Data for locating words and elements
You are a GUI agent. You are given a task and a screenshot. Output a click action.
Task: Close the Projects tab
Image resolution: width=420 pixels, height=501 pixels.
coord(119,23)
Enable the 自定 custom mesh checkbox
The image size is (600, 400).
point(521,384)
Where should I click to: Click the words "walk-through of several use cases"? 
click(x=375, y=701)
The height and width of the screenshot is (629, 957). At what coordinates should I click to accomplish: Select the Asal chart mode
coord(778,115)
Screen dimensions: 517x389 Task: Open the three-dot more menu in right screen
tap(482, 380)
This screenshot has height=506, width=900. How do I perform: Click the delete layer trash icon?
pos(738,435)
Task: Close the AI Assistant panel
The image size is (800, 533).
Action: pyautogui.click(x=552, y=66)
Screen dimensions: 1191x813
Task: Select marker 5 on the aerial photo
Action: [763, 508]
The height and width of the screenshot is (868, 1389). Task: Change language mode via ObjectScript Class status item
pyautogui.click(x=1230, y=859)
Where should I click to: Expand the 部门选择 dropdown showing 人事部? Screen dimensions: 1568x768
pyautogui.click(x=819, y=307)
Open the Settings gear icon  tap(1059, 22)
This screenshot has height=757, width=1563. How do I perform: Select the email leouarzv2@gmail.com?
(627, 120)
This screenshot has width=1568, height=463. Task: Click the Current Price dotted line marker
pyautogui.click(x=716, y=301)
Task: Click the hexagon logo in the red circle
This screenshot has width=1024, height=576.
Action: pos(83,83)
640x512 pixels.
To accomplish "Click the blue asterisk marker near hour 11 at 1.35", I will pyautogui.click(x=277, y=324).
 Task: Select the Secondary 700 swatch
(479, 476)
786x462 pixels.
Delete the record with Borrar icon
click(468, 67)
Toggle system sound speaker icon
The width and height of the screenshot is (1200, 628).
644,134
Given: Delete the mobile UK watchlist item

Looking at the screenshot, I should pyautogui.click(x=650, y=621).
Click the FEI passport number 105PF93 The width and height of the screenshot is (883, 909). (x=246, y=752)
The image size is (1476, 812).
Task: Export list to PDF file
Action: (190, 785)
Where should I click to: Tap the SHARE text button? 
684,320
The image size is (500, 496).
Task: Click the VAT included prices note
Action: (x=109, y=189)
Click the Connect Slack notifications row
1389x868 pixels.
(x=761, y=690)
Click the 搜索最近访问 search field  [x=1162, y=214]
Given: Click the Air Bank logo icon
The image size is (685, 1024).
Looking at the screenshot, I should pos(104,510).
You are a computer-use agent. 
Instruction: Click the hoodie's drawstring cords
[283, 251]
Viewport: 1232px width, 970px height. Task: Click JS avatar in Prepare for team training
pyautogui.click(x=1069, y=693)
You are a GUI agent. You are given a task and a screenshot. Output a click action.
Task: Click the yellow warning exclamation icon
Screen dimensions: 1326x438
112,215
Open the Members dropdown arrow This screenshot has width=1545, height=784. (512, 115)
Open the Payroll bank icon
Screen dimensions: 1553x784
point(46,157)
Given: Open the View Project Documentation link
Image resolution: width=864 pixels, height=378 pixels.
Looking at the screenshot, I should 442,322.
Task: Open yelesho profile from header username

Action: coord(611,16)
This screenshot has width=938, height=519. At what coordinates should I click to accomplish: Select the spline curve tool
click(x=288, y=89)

* [The task] Copy the lines of the data above verbatim, starting at the line that contains "786x462 pixels." and ending with the line that contains "Click the 搜索最近访问".

* [Output for this task]
786x462 pixels.
Delete the record with Borrar icon
click(468, 67)
Toggle system sound speaker icon
The width and height of the screenshot is (1200, 628).
644,134
Given: Delete the mobile UK watchlist item

Looking at the screenshot, I should pyautogui.click(x=650, y=621).
Click the FEI passport number 105PF93 The width and height of the screenshot is (883, 909). (x=246, y=752)
The image size is (1476, 812).
Task: Export list to PDF file
Action: (190, 785)
Where should I click to: Tap the SHARE text button? 
684,320
The image size is (500, 496).
Task: Click the VAT included prices note
Action: (x=109, y=189)
Click the Connect Slack notifications row
1389x868 pixels.
(x=761, y=690)
Click the 搜索最近访问 search field  [x=1162, y=214]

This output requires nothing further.